■ WHAT TO DO ■
What you return must be exactly the lines running from the one with "Select the blue" to the end of the data below, inclusive, and nothing more.

■ EXERCISE DATA ■
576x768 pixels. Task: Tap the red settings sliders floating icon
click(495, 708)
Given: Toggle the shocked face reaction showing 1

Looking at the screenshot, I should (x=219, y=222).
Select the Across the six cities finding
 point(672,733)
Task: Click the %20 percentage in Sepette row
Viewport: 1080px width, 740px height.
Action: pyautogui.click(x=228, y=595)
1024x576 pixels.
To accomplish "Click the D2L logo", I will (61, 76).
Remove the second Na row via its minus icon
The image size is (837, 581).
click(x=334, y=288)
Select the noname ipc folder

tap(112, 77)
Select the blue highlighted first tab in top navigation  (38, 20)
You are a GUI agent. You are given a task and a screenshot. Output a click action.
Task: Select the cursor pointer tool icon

■ WORKED SOLUTION ■
Select the blue highlighted first tab in top navigation  (38, 20)
You are a GUI agent. You are given a task and a screenshot. Output a click action.
Task: Select the cursor pointer tool icon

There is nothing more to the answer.